Collected data:
● ● ● ● ● ● ●

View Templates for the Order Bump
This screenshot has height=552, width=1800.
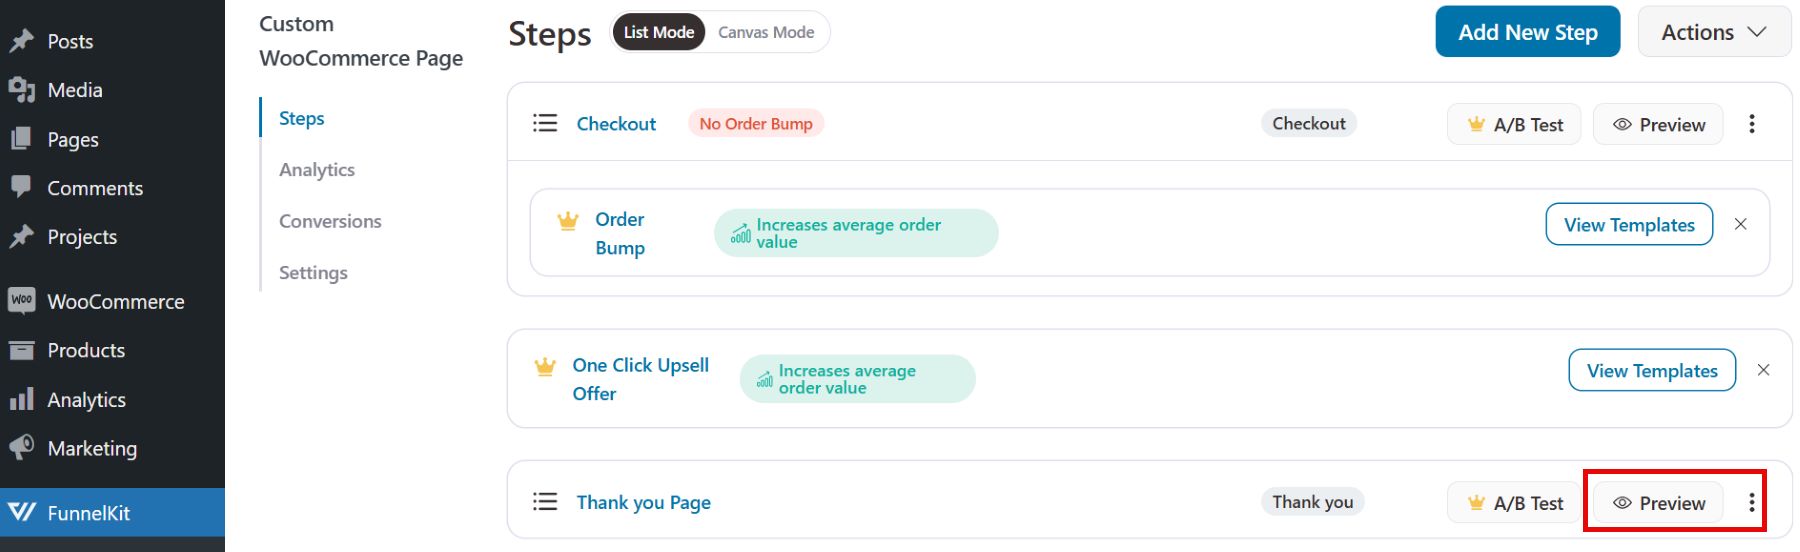(x=1629, y=224)
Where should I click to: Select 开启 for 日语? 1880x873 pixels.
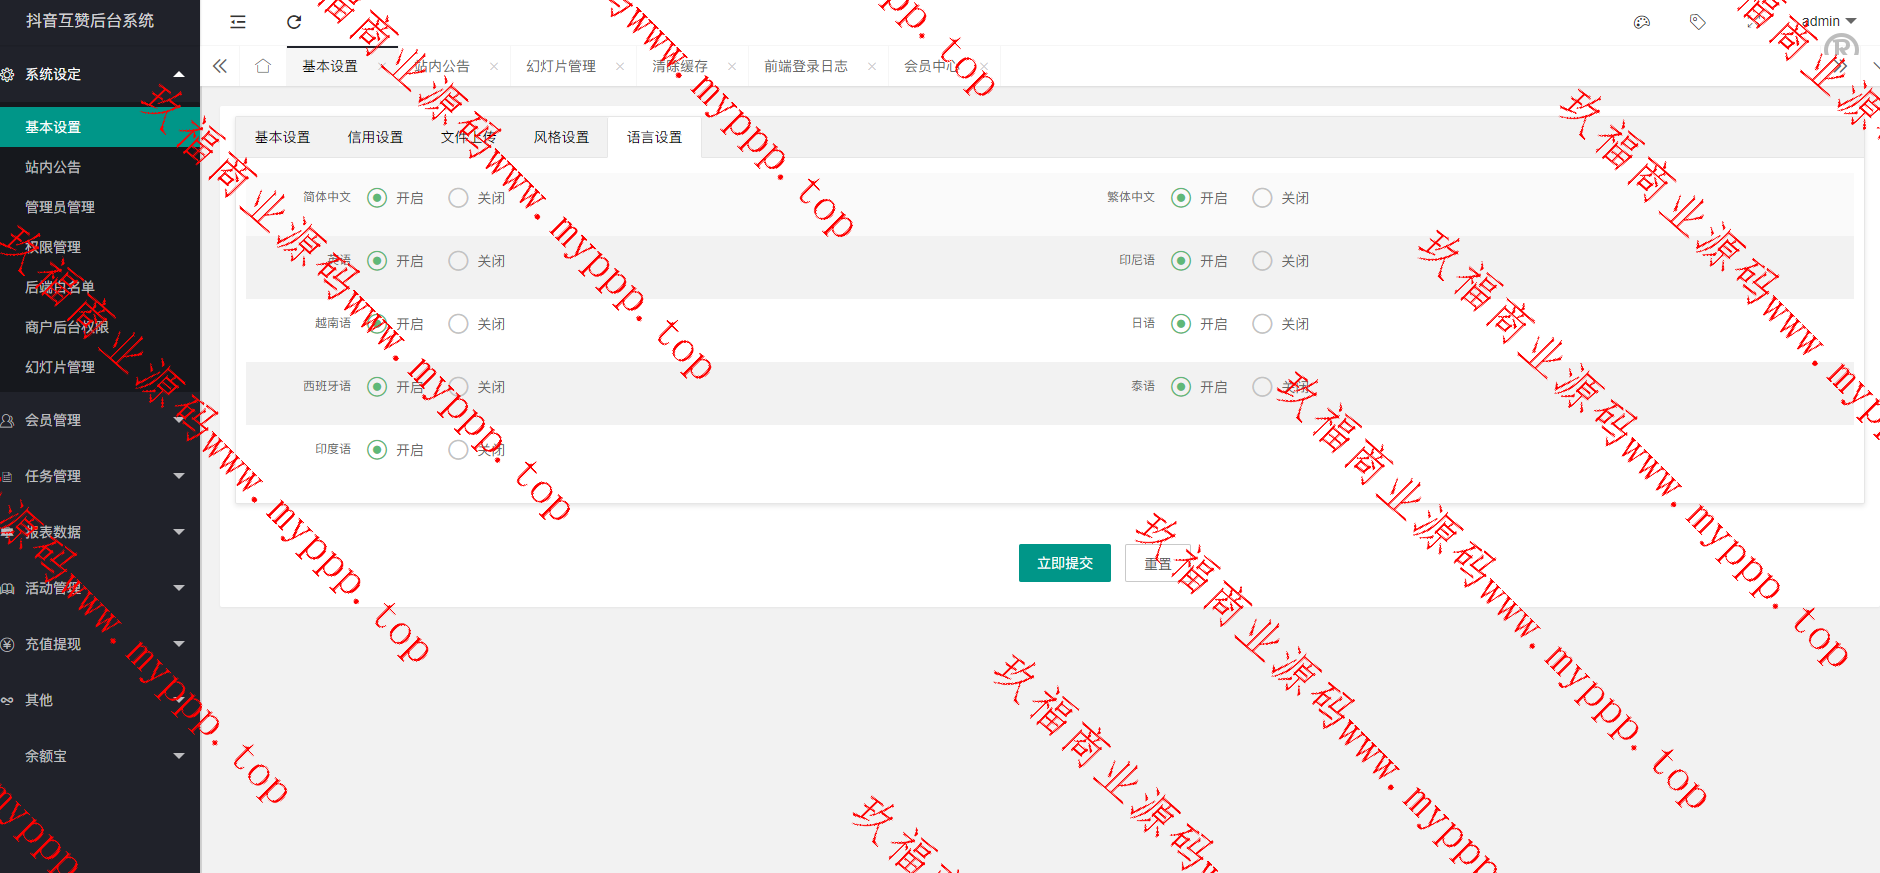click(x=1181, y=324)
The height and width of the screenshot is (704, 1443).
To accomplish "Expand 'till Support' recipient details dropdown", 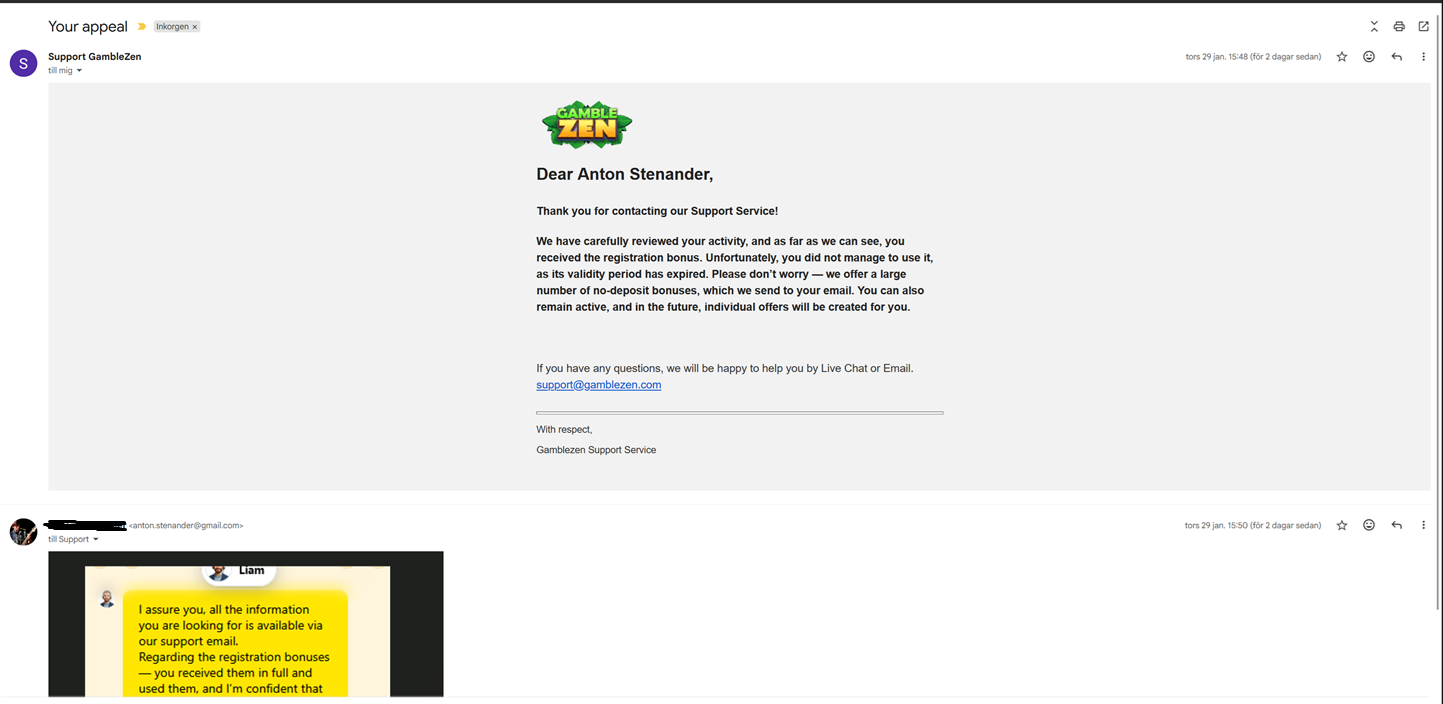I will (x=96, y=540).
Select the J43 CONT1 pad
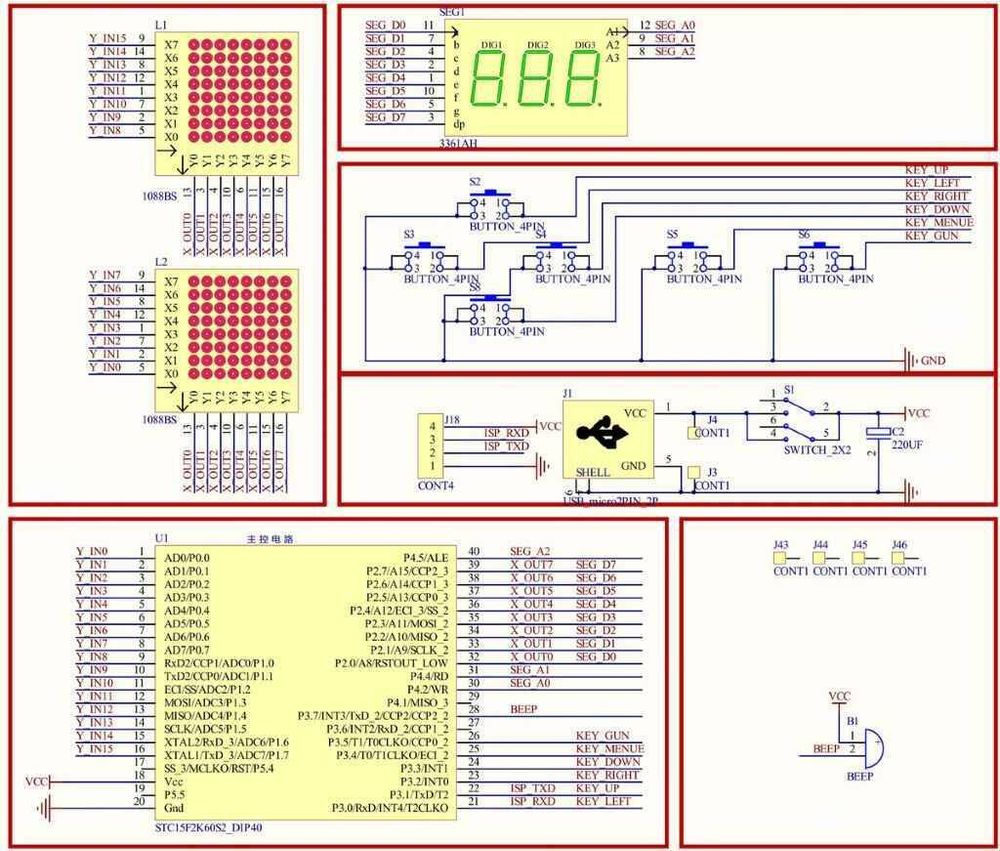The image size is (1000, 851). coord(780,558)
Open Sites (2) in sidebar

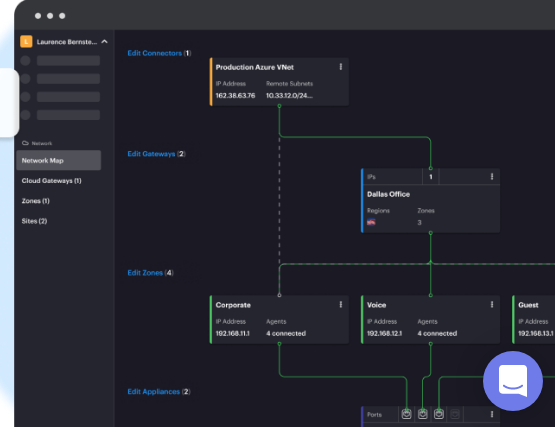click(x=34, y=221)
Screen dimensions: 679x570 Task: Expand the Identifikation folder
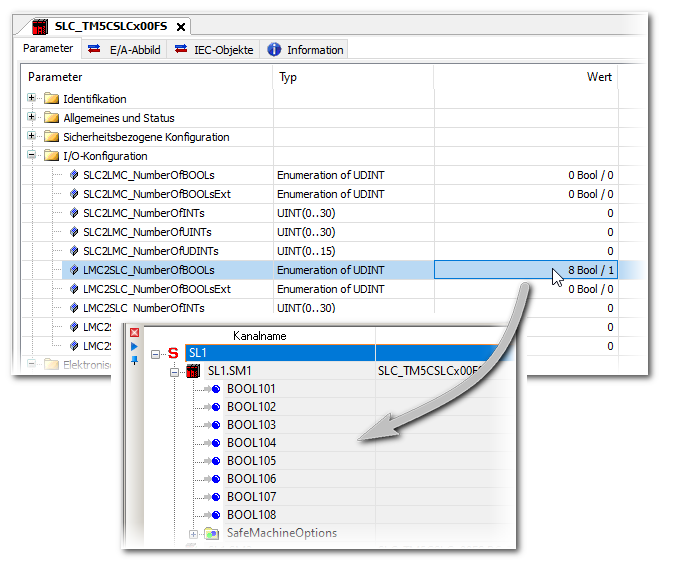(x=32, y=99)
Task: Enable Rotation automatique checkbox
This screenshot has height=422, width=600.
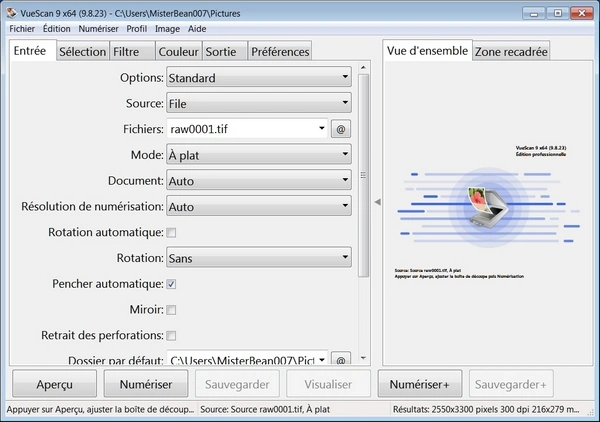Action: (171, 232)
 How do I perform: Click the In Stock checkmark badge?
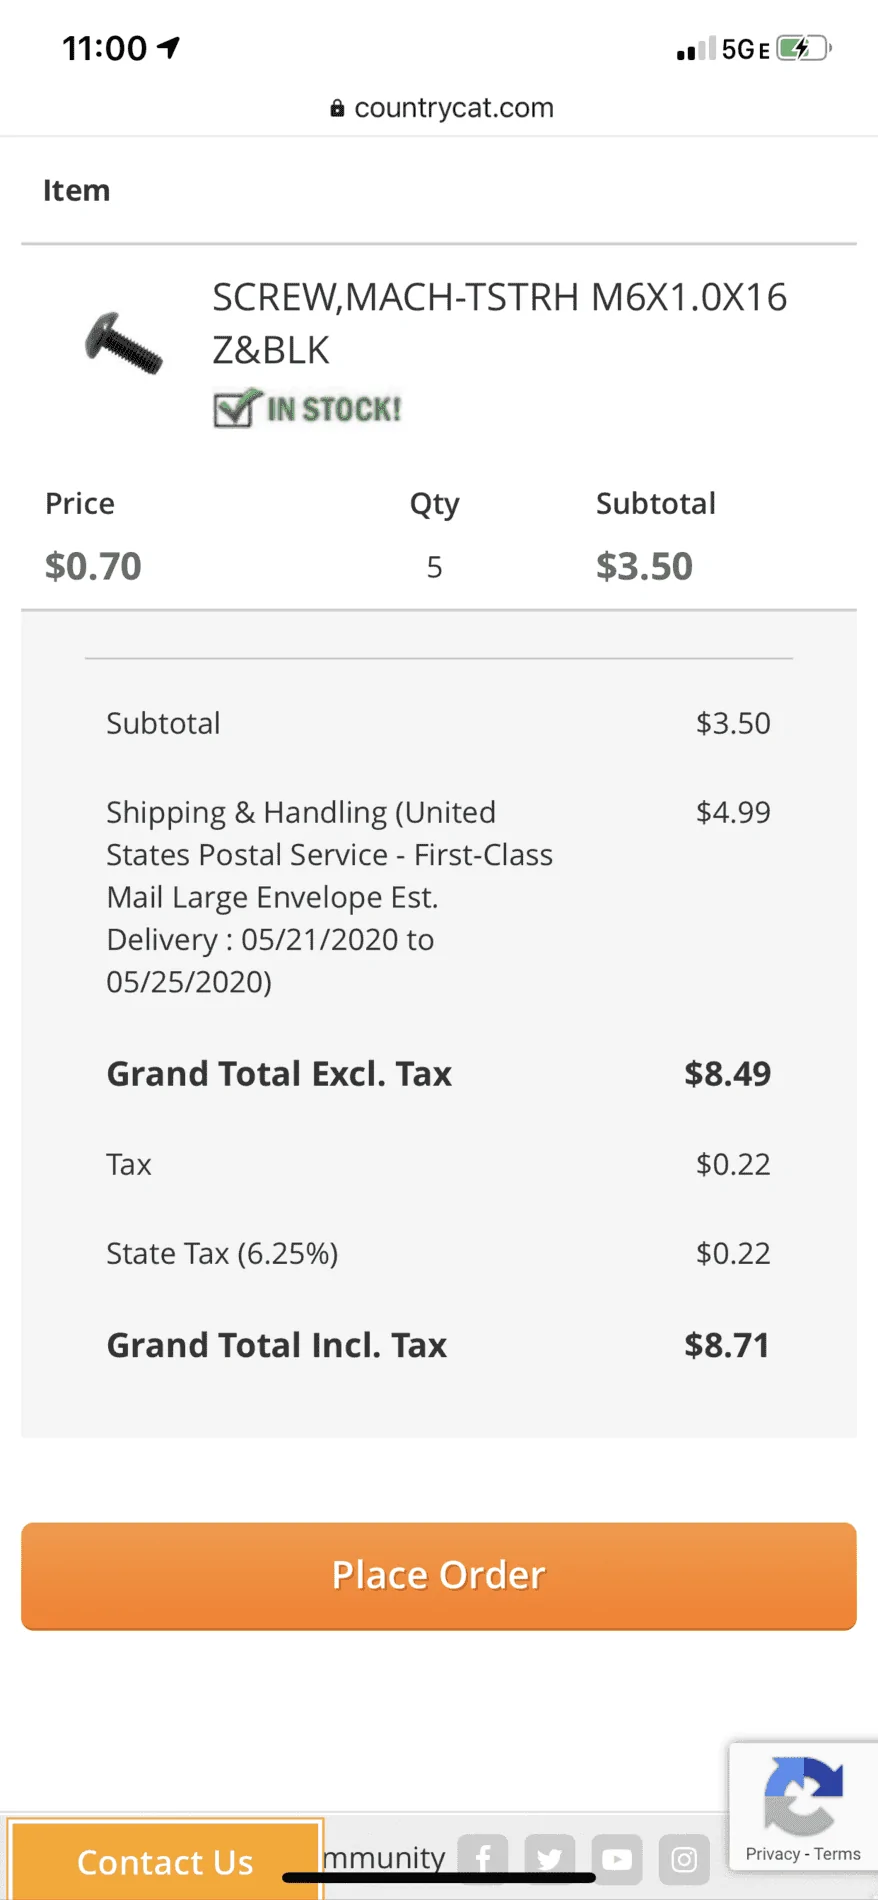click(x=308, y=408)
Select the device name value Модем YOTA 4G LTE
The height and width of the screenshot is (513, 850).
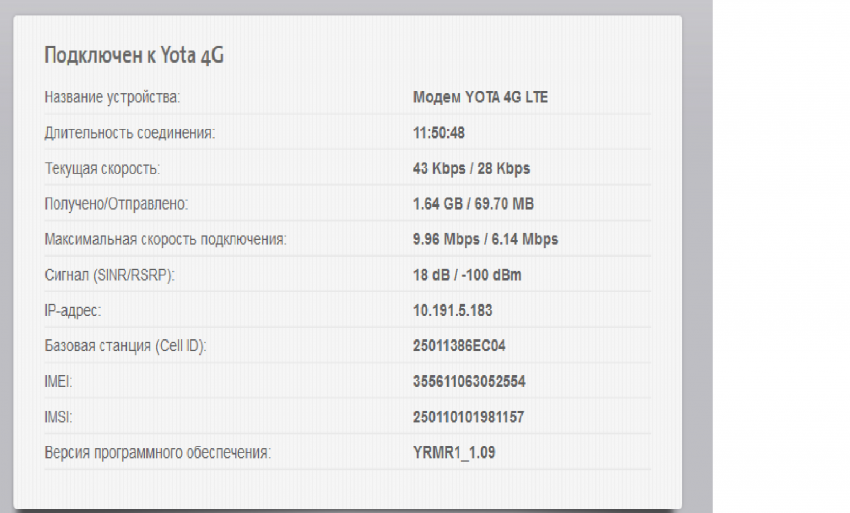480,98
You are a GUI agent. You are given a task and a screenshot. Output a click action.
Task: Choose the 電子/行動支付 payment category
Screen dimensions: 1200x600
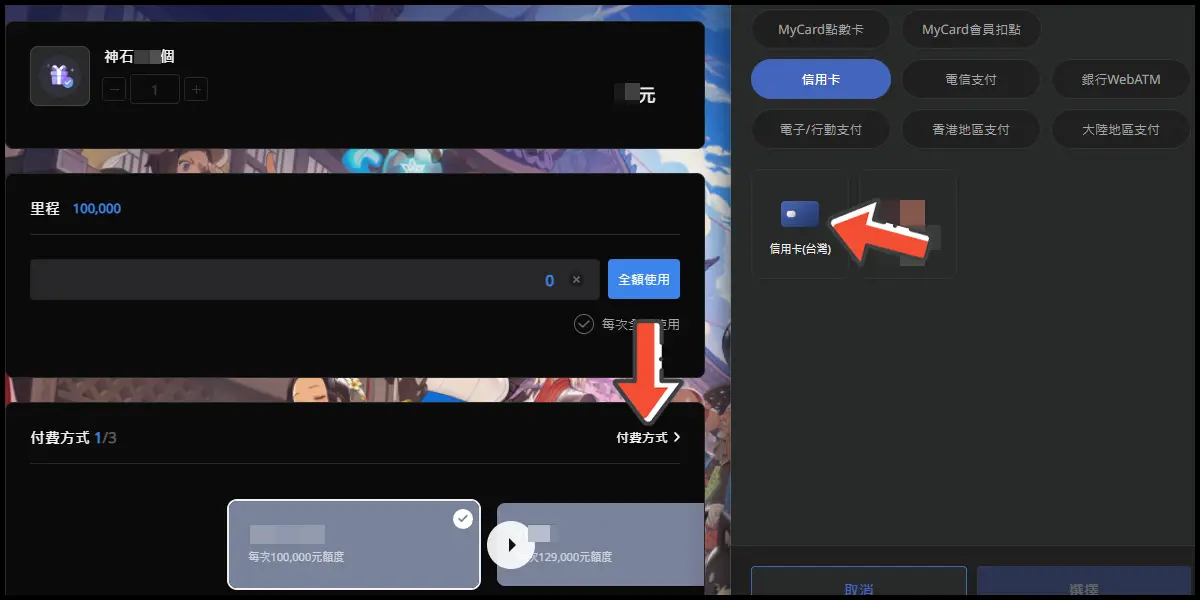820,129
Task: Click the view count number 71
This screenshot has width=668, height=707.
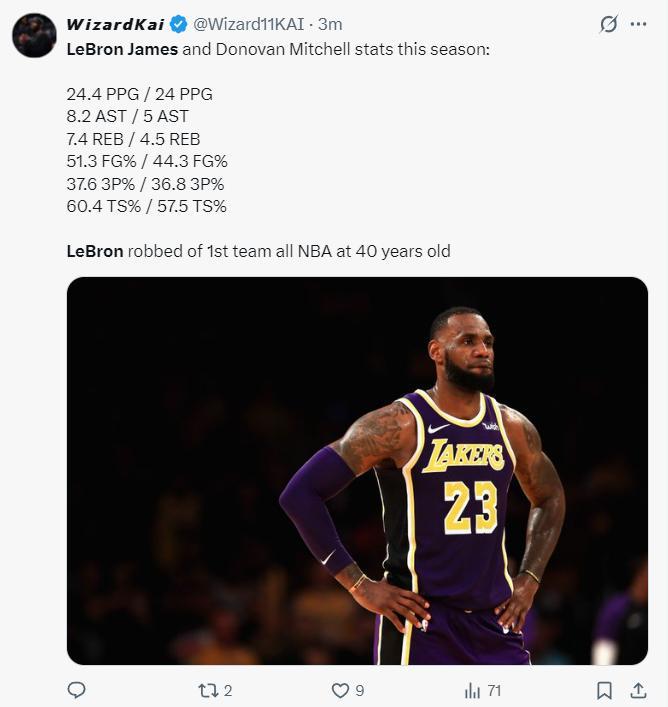Action: [494, 690]
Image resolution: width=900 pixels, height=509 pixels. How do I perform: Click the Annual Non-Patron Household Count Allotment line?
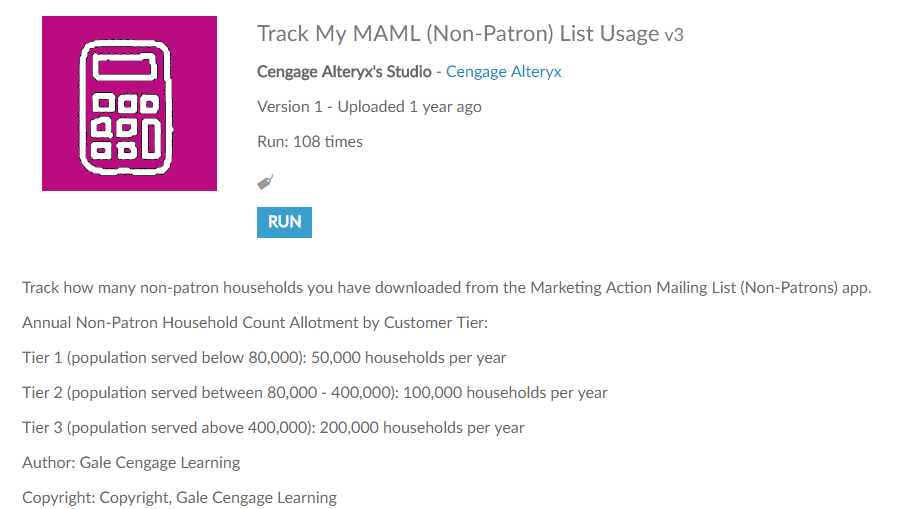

● ● ● ● ● ● ●

EXERCISE REQUIREMENTS — Take the line that contains "Task: Choose the 電子/行動支付 payment category" and every line after it down to the last line of the entries above, and output them exactly, with nothing else and no pictures.

YOUR RESPONSE —
Task: Choose the 電子/行動支付 payment category
Screen dimensions: 1200x600
820,129
Task: Click the view count number 71
This screenshot has width=668, height=707.
Action: [494, 690]
Image resolution: width=900 pixels, height=509 pixels. How do I perform: Click the Annual Non-Patron Household Count Allotment line?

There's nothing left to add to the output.